Institutional traders primarily use the basket trade strategy. Retail traders in individual traders. In other words, we're considered retail traders. Institutional traders companies that buy and sell stocks; or investment companies.
Large amounts of money move in and out of funds. As a result, this style of trading keeps the funds from having too much price movement. Large amount of basket trades are made by buying and selling multiple stocks.
Retail traders, i.e. us, trade using smaller blocks of shares. Especially if we're trading large cap stocks. We can trade options, which allows us to trade the more expensive stocks for less money.
Institutional traders trade blocks of 10,000 shares. As a result, they put a lot more money into their trades than an individual trader. The individual trader trades in a personal account which is a lot different than a pension fund.
As a result, different types of traders trade differently. Individual traders can't buy as many stocks as an institutional trader. However, the retail trader is in charge of their own account and how they trade it as well as what they invest in.
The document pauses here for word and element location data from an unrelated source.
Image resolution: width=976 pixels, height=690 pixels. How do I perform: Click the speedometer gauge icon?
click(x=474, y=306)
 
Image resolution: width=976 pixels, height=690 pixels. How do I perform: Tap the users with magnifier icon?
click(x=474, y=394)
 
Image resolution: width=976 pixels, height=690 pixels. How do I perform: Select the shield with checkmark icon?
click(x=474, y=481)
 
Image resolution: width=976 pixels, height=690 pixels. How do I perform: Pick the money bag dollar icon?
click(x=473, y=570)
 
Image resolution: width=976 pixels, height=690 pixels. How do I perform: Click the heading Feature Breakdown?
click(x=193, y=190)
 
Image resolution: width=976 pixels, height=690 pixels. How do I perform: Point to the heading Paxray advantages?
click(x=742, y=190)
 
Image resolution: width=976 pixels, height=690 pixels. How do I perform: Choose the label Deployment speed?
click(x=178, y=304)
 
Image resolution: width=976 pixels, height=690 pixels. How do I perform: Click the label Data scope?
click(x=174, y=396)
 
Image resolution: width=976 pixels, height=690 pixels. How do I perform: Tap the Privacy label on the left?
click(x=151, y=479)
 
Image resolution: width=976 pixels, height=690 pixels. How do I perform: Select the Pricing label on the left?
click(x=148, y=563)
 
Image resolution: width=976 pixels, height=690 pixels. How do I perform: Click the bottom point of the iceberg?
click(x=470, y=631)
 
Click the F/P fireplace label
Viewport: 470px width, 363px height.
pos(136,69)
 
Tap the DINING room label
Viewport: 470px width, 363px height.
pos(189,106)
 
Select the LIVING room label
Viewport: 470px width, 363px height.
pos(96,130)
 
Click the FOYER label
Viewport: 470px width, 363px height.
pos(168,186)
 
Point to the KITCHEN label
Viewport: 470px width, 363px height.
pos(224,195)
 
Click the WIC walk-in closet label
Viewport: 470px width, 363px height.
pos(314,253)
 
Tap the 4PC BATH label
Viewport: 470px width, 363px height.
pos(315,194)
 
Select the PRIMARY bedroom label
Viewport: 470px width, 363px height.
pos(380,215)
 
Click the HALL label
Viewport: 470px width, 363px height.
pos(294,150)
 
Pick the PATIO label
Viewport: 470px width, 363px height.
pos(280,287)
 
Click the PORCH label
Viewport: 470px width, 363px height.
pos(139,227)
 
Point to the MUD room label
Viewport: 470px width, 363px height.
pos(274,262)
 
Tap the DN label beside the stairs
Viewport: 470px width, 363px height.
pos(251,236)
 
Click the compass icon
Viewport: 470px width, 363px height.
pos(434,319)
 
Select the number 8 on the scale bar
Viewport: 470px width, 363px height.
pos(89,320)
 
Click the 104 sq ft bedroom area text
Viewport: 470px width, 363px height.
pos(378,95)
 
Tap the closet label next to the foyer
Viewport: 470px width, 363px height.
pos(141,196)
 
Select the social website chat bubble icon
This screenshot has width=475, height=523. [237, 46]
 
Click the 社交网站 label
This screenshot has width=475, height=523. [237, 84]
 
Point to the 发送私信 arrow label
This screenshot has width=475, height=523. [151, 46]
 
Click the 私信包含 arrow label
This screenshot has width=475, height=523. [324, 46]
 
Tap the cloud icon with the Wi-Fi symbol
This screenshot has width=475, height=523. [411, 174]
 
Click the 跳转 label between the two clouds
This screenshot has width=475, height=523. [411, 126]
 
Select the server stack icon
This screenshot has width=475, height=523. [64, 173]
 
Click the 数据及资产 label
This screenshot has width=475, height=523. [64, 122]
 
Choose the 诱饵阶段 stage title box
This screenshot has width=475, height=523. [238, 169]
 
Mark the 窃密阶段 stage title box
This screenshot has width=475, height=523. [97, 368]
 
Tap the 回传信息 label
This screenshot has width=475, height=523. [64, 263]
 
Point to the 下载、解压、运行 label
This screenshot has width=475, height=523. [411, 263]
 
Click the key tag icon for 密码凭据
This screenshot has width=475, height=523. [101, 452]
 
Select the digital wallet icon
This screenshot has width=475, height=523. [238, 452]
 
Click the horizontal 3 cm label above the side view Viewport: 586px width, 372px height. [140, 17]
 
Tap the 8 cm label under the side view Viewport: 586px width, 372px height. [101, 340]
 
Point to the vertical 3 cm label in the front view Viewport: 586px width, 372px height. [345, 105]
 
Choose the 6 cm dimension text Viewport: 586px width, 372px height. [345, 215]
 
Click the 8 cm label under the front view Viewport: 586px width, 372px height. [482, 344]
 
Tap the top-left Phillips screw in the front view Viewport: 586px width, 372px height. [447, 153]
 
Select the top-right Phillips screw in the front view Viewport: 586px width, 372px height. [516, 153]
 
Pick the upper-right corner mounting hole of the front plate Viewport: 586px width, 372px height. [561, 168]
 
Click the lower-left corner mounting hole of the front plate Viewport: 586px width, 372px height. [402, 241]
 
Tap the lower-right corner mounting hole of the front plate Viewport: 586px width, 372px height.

A BT usually holds at least 15 different stocks in it. It can also deal in commodities and currencies. As a result, any firm that offers basket trading usually has a minimum investment amount.
A basket trade can have many benefits. In fact, as an investor you can personalize the trade. For example, if you want a basket trade that contains dividend stocks, you can specify that.
The company providing the basket trade can find a sector that has high dividend stocks. You can also research them yourself and come to your firm with a list you'd like them to buy.
As a result, you can allocate where the funds go. A basket trade distributes stocks by amount of shares, dollar amount and/or percentages. Basket trading makes allocating pretty easy for the investor.
Since it's easy for the investor, it's easy to control where your money goes. You can make the decision to add or remove different stocks from your basket.
Another benefit to baskets is the fact that you you can track the basket as a whole instead of individual stocks. Since there are about 15 stocks in each basket, that's a whole lot more handy than having to check 15 stocks every time (find out when to use a stock loss vs stop limit order when trading).
Can an individual implement basket trading by themselves? Maybe to an extent but not in the full definition of the basket trade. Since a basket typically holds around 15 stocks, it might not be feasible for the individual.
It's important to remember that firms also buy blocks of 10,000 shares. So 10,00 shares for 15 stocks is 150,000 shares of stocks give or take. That doesn't take into account what kind of stocks and how much each share costs.
Penny stocks might be the only way to have 150,000 shares not need a ton of money to BT. However, that's incredibly risky and not advised.
If you as the individual want to try BT but find that it's too expensive to go through a firm, you could try a modified version. However, you have to be diligent about checking it to make sure it's working.
Instead of 15 stocks at 10,000 share blocks, maybe do 4 stocks in 100 share blocks. Allocate 2 of them for shares and 2 of them for options contracts. However, you need to look at the charts to make sure you're getting good positions.
BT is used for long term investing but you still want to find good stocks with the potential for growth. Don't buy a stock that's overbought near resistance levels. Watching it pull back isn't going to be fun.
The stock market trades in cycles. As a result, what goes up will come down. Hence long term investing can be a roller coaster. That's why many people have firms watch the ups and downs for them (check out our stock market basics page if you need more help with trading).
A basket trade is a long term investing strategy used by investment companies. Baskets typically hold 15 different stocks in large quantities. The reason for this is to control price fluctuations to keep a portfolio in the green.